With all the different limits in the last few years depending on your age and your superannuation balance, and the reduction of contributions limits generally since 2009, you would be forgiven for being a little bit confused. And if you do happen to get it wrong, the government can take up to 93% of the amount over the limit back in tax. It's no wonder that people are being turned off self managed super as an investment vehicle in favour of something easier to understand. As an example, net inflows into SMSF's have reduced from $21,012 in 2008-9 to $16,870 in 2010-11. This is a 20% reduction over 3 years.
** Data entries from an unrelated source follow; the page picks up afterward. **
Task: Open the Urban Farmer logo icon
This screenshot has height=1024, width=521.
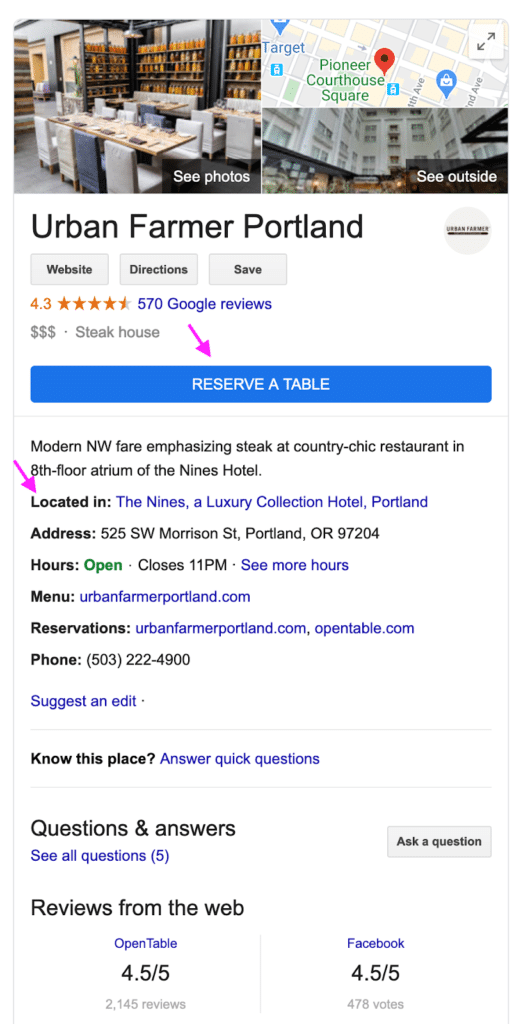Action: pos(467,231)
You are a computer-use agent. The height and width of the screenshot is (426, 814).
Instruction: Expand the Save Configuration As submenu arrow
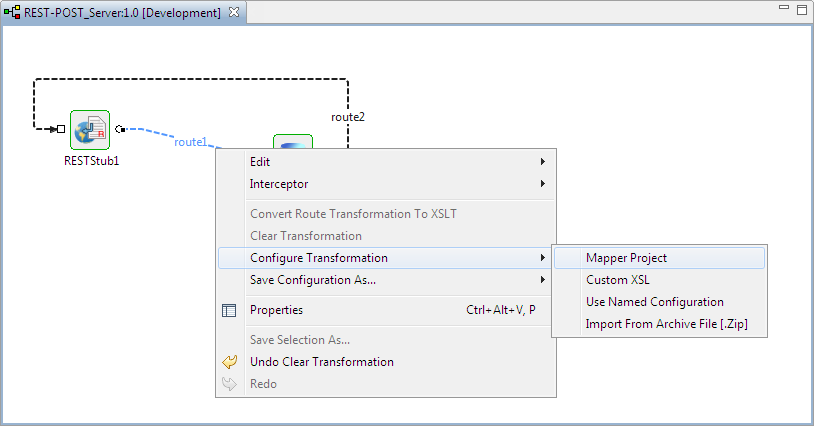542,280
We still believe that self managed superannuation is still a good place to keep your money. And the government has backed us up a little in the latest round of updates by not fiddling with things too much. Hopefully this article can help to provide some clarity around what you can contribute and when.
There have been a few wins lately for superannuation contributions:
1 - Concessional contributions (those which attract a tax deduction outside superannuation) are limited to $25,000 for the 2013 year, regardless of age. Broadly, a concessional contributions can be made by an employer or an entity that the member controls. Individuals need to satisfy more complex rules including that more than 90% of their income comes from running a business (subject to certain paperwork conditions being met), and that the amount of the contribution cannot be greater than taxable income. Concessional contributions are taxed at 15% in the fund (and 30% if the individual making the contribution has income over $300,000 from 1 July 2012).
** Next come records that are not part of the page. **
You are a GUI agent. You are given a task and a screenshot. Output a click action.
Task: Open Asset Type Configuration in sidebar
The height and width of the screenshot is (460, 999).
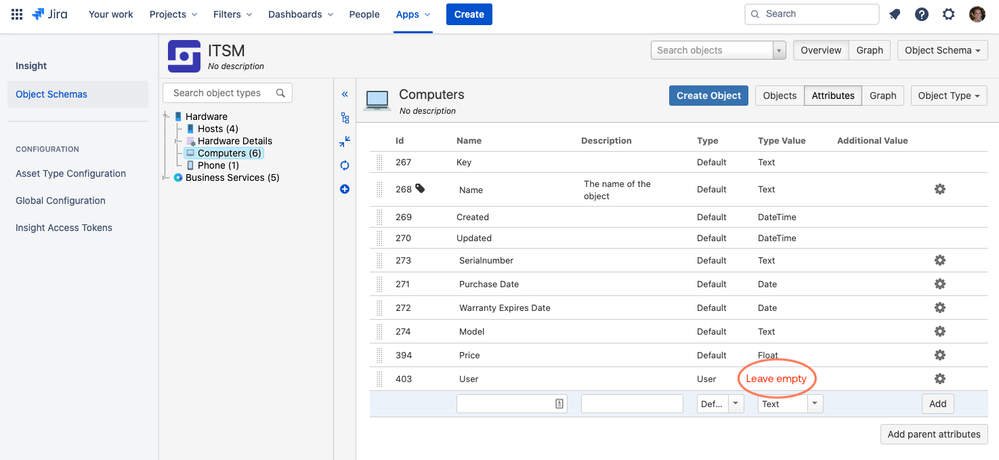71,173
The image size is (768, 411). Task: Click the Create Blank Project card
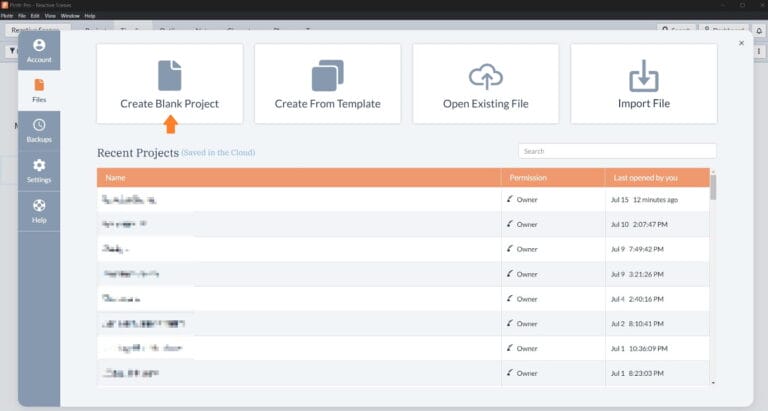coord(169,84)
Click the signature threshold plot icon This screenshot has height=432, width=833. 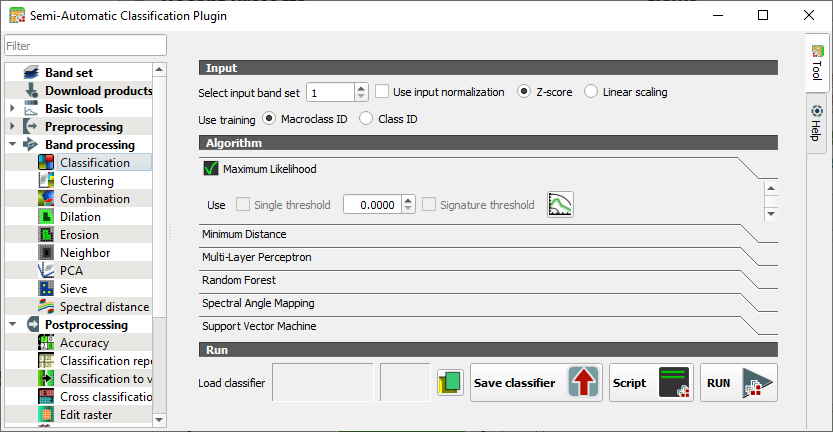559,205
2 - Non-concessional contributions (after tax contributions) are limited to $150,000 for the 2013 year. However, members under the age of 65 at the start of the income year may bring forward up to 3 years at once and contribute $450,000. A non-concessional contribution is anything that is not a concessional contribution. Non-concessional contributions are not taxed in the fund, and are added to the tax free part of the members balance.
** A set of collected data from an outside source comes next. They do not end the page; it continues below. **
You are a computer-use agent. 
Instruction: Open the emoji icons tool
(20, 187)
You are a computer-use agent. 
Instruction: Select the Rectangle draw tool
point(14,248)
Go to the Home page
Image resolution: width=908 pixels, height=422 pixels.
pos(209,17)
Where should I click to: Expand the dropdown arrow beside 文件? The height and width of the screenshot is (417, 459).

These limits are separate, and either or both limits may be breached in any year, which could have significant taxation consequences for the fund. Importantly, if the concessional limit is breached, any excess also increases the non-concessional contributions in that year, meaning potentially both caps could be breached due to an employer contributing too much in an income year.
Note: All contributions are governed by other rules that affect whether a contribution is a concessional or non concessional contribution, and even whether you can contribute. Some of the rules are listed here:
Age-based limits:
Other limits:
Make sure you keep up to date with all contributions going into all funds. Keep a spreadsheet if you need which tracks the date the contribution was made, the amount, and whether it is a concessional or non-concessional contribution.
Ensure that when you count up your contributions, you include the following often missed items:
As you can see, getting it wrong is easy, which is why the ATO expects to issue over 29,000 ECT assessments in the 2012-13 year, and a further 30,000 refund offers.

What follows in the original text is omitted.